In case you have not been following the SOPA controversy, the purpose for tomorrow's blackout is to express online opposition to the proposed SOPA legislation. I discussed the controversy in the Silicon Valley Software Law Blog as follows:
[T]he Stop Online Privacy bill was introduced in late October, 2011 by the Republican Congressman Lamar Smith of Texas, which would allow the Attorney General of the United States to seek a court order against internet service providers to cause them to make a website disappear from the Internet. . . . The bill was designed to allow U.S. companies to shut down offshore infringers, and as you might expect is being championed by the Motion Picture Association of America and the Recording Industry Association of America, which of course, are highly invested in stopping the loss of profits to online privacy.
While few in the Internet world would disagree that online privacy is bad, the controversy over SOPA is over the concern that large companies are going to be able to censor or blacklist smaller Internet players and simply be able to “erase” their very existence from the Internet. Net Coalition.com has assembled a list of parties who oppose SOPA. The list includes companies, prominent individuals and educators, public interest groups, industry associations, websites and online services, cybersecurity and engineering groups, and international human rights advocates.
In case you are wondering what my position is on the issue, I am absolutely against infringement but am very concerned about the potential impact of this bill. As I wrote in the Silicon Valley Software Law Blog:
Like most attorneys who represent clients in the Internet space, I have found myself on both sides of this issue. It is not unusual to have a client come to me with a complaint about a third party infringing my client’s copyright on the Internet, and to find myself in the frustrating position of having to advise my client of the limited options available for dealing with the infringement. It is particularly frustrating when I am talking to a client who has limited resources and cannot afford the investment of resources that is going to be required to really go after the infringer.
In fact, even I have run into situations where my copyrighted works were being infringed on the Internet and I had to make a decision about how to best deal with the infringement.
At the same time, however, I am very concerned by the fact that Congress wants to further legislate in this area. I agree with many of my fellow Internet law experts that we should oppose in general the encroachment of government regulation of the Internet, and this bill appears to be very serious encroachment.
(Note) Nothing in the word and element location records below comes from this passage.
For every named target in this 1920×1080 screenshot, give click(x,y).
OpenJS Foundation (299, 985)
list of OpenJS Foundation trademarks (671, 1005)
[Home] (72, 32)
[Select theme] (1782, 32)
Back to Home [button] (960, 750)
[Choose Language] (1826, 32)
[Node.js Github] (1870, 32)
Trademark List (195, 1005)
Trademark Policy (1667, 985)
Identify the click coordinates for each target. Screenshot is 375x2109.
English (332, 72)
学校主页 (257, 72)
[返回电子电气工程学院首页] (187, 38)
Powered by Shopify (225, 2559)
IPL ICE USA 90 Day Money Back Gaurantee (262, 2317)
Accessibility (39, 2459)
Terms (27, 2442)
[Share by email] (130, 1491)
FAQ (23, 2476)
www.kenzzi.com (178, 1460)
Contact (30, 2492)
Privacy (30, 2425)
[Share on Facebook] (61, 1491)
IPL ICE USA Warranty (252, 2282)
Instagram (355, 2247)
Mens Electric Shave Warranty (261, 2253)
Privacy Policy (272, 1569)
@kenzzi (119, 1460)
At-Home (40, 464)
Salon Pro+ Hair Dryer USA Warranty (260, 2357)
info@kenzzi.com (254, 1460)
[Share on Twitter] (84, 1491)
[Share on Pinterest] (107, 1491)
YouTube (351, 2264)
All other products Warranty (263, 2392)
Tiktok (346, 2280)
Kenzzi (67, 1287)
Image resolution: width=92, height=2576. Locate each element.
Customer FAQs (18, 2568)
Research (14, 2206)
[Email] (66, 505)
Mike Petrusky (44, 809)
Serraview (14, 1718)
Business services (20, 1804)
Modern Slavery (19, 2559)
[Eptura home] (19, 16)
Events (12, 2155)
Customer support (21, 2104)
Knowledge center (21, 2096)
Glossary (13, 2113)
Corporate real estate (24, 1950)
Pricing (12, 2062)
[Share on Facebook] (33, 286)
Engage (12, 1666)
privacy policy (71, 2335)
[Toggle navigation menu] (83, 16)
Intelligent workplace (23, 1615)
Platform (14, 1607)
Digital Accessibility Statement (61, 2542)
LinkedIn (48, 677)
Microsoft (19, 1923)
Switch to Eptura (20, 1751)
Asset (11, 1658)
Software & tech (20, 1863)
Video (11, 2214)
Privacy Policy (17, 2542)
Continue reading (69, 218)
Moreover, I am concerned about how a bill like this would be used. It is almost certain that the small content publisher on the Internet would be at a serious disadvantage in defending itself against SOPA-based actions. Large companies with large teams of lawyers would be in a position to effectively censor smaller entities on the Internet, since the accused would not be financially able to defend themselves. It is highly likely that a bill like this which would allow parties to “erase” websites from the Internet would be misused for the economic benefit of one party over another.
Of course, there is another issue. Given the fact that the very nature of Cyberspace is borderless, should a U.S. attorney general really be able to police websites offshore? If so, shouldn’t the equivalent officials for other governments be able to do the same thing? What kind of standard are we setting for the rest of the world to follow? I’m not sure we want certain countries’ political leaders to start erasing American websites from the Internet.
The bottom line is that the implications of this bill go beyond the intent of just getting offshore infringers that cannot be shut down off the Internet. The effects of this bill could be very far-reaching, and take us a step closer to the day when virtually every activity on the Internet is subject to government oversight and regulation–not only by the U.S. but also other governments around the world.
For any companies interested in supporting tomorrow's protest by participating in the blackout, you still have time to get involved. Wired.com has republished Google's recommendations for how to participate in the blackout in a "web-friendly" way. Fight for the Future has also published instructions on its website on how to get involved.